Abstract

Testosterone deficiency and prostate cancer have an increasing prevalence with age. However, because of the relationship between prostate cancer and androgen receptor activation, testosterone therapy among patients with known prostate cancer has been approached with caution. We identified a cohort of 82 hypogonadal men with prostate cancer who were treated with testosterone therapy. They included 50men treated with radiation therapy, 22 treated with radical prostatectomy, 8 onactive surveillance, 1 treated with cryotherapy and 1 who underwent high intensity focused ultrasound. We monitored prostate specific antigen, testosterone, hemoglobin, biochemical recurrence and prostate specific antigen velocity.
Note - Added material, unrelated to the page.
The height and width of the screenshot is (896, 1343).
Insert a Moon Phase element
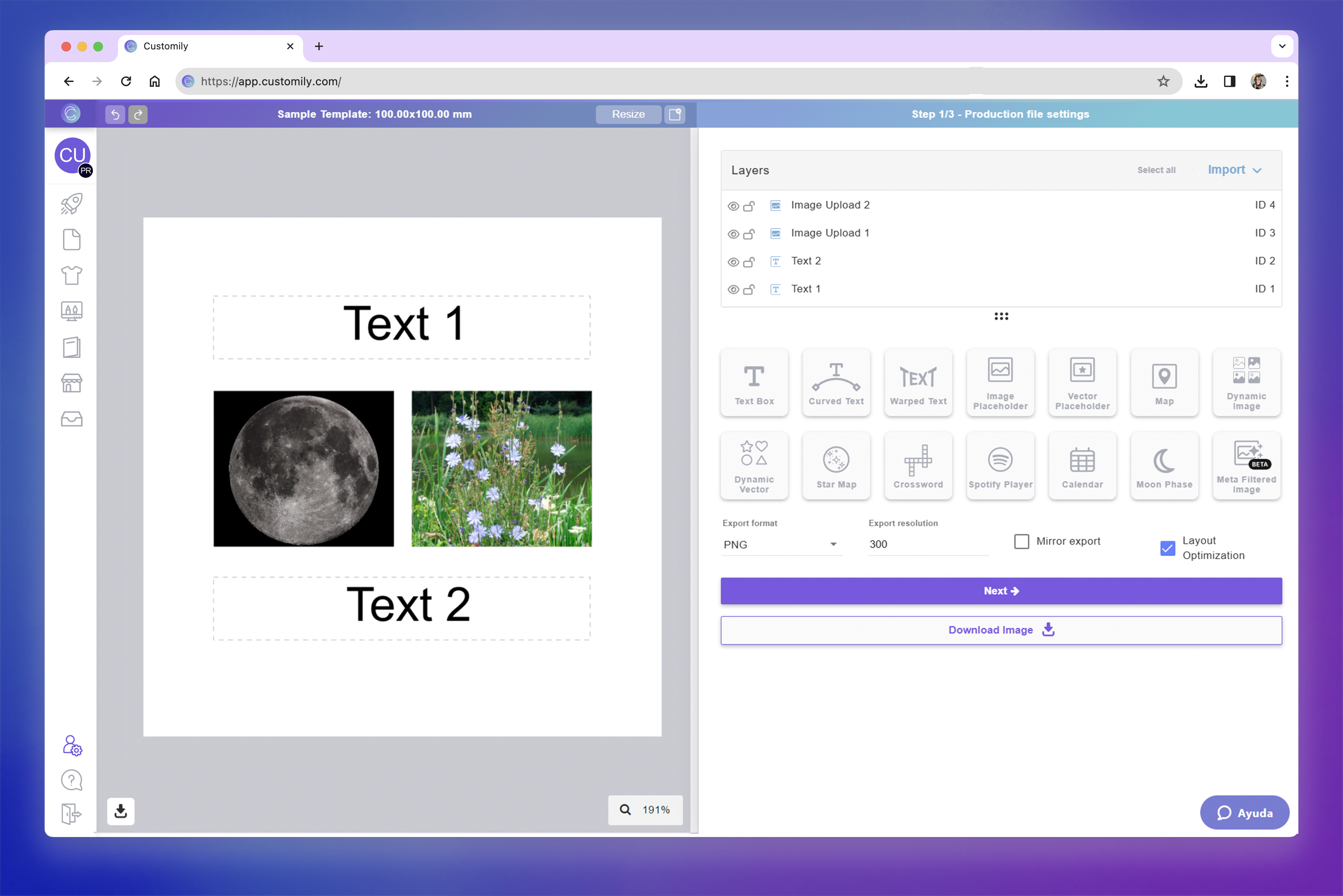tap(1164, 466)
Median patient age was 75.5 years and median followup was 41 months. We found an increase in testosterone (p <0.001) and prostate specific antigen (p= 0.001) in the entire cohort. Prostate specific antigen increased in patients on active surveillance. However, no patients were upgraded to higher Gleason score on subsequent biopsies and none have yet gone on to definitive treatment. We did not note any biochemical recurrence among patients treated with radical prostatectomy but 3 (6%) treated with radiation therapy experienced biochemical recurrence. It is unclear whether these cases were related to testosterone therapy or reflected the natural biology of the disease. We calculated mean prostate specific antigen velocity as 0.001, 0.12 and 1.1 μg/l per year in the radical prostatectomy, radiation therapy and active surveillance groups, respectively. In the absence of randomized, placebo controlled trials our study supports the hypothesis that testosterone therapy may be oncologically safe in hypogonadal men after definitive treatment or in those on active surveillance for prostate cancer.